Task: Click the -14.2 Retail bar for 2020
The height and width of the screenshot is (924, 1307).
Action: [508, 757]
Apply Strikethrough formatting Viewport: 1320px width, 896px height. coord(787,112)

==

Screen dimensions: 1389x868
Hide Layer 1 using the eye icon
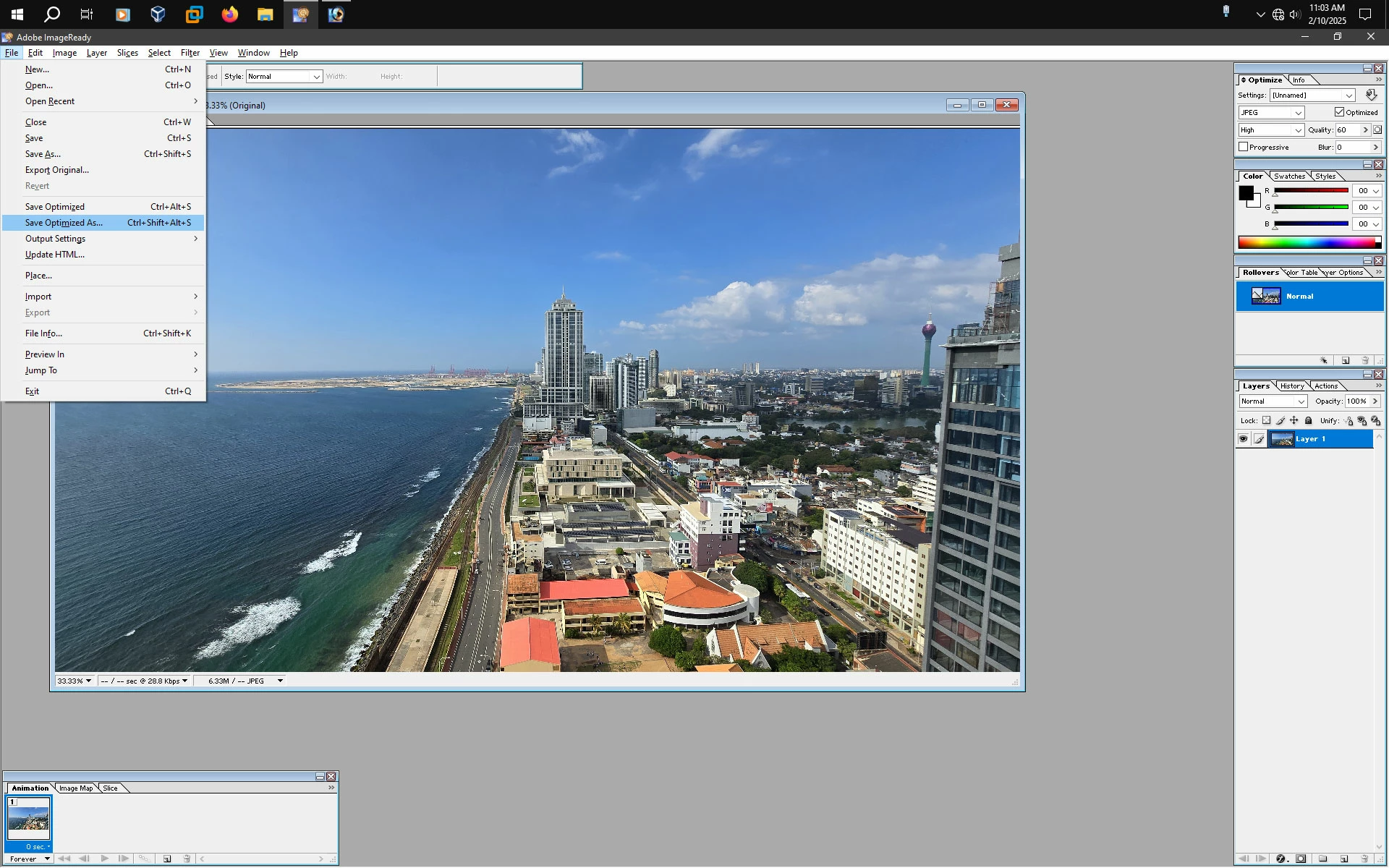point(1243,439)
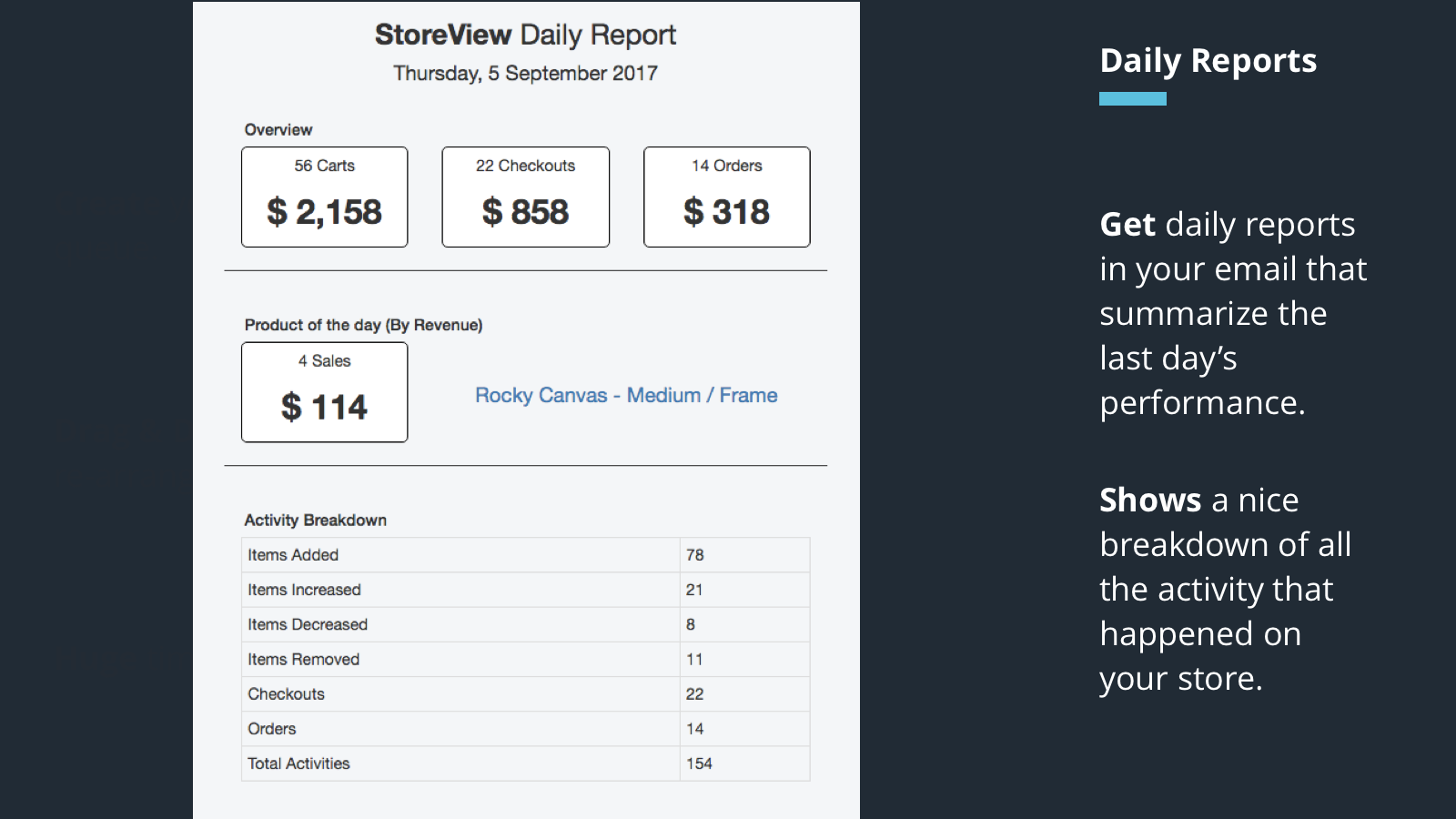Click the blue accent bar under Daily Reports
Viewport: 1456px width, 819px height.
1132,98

WHAT YOU NEED TO DO — Would you please repeat exactly the lines above, starting at the line with "The height and" and stopping at the line with "Apply Strikethrough formatting", both included?

RESPONSE TO THIS EXERCISE —
The height and width of the screenshot is (924, 1307).
Action: [508, 757]
Apply Strikethrough formatting Viewport: 1320px width, 896px height. coord(787,112)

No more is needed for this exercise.